# Stated task:
Quote the lines of the records below word for word, from the start of the records through the line containing "point(734,48)", with that line included.

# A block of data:
####################

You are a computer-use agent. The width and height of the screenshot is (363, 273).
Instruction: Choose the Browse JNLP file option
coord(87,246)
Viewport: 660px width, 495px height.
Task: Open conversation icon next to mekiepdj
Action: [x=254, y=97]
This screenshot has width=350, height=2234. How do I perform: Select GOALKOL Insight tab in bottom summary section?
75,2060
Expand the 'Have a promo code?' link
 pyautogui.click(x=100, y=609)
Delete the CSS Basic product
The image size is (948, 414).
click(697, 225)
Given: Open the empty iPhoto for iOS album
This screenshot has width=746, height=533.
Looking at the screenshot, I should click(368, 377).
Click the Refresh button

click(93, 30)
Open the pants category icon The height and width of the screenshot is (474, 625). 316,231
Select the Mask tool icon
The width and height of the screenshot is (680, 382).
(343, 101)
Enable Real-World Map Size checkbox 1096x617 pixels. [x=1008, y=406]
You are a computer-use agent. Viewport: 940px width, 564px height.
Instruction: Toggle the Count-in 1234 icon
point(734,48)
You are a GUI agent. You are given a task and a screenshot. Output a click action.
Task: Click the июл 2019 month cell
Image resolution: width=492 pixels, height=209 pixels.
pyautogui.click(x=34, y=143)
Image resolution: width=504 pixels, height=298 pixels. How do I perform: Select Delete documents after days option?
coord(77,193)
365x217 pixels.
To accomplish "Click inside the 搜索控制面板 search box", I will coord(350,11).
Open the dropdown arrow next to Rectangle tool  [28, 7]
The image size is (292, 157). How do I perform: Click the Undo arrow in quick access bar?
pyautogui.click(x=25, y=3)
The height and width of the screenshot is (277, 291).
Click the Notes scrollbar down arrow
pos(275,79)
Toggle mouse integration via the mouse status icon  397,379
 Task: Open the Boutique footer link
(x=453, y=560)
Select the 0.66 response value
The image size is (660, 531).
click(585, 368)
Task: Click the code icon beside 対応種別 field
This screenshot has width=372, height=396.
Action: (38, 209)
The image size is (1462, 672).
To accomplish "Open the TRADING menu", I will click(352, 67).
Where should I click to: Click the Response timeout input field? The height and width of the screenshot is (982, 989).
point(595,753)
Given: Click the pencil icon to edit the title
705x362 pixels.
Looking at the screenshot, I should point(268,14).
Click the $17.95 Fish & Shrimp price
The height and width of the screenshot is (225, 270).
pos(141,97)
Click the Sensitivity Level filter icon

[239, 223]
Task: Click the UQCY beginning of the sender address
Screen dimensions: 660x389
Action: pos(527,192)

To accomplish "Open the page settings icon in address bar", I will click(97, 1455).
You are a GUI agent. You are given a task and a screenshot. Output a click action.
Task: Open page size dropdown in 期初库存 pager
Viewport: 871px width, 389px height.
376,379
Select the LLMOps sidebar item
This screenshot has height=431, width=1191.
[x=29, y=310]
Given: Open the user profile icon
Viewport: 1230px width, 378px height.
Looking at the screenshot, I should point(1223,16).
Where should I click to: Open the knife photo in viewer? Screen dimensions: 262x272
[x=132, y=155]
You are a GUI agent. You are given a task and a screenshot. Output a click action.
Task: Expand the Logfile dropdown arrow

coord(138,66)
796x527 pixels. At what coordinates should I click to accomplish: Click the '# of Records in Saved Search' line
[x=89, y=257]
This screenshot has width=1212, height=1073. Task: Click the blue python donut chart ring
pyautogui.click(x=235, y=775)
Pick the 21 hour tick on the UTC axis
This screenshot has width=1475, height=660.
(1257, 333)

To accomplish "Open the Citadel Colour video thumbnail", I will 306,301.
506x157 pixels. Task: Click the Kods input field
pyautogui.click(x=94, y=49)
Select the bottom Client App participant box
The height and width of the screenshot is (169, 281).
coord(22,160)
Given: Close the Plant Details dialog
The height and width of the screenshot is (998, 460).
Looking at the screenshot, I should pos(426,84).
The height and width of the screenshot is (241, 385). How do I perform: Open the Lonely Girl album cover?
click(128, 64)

####################

# Expected answer:
You are a computer-use agent. The width and height of the screenshot is (363, 273).
Instruction: Choose the Browse JNLP file option
coord(87,246)
Viewport: 660px width, 495px height.
Task: Open conversation icon next to mekiepdj
Action: [x=254, y=97]
This screenshot has width=350, height=2234. How do I perform: Select GOALKOL Insight tab in bottom summary section?
75,2060
Expand the 'Have a promo code?' link
 pyautogui.click(x=100, y=609)
Delete the CSS Basic product
The image size is (948, 414).
click(697, 225)
Given: Open the empty iPhoto for iOS album
This screenshot has width=746, height=533.
Looking at the screenshot, I should click(368, 377).
Click the Refresh button

click(93, 30)
Open the pants category icon The height and width of the screenshot is (474, 625). 316,231
Select the Mask tool icon
The width and height of the screenshot is (680, 382).
(343, 101)
Enable Real-World Map Size checkbox 1096x617 pixels. [x=1008, y=406]
You are a computer-use agent. Viewport: 940px width, 564px height.
Instruction: Toggle the Count-in 1234 icon
point(734,48)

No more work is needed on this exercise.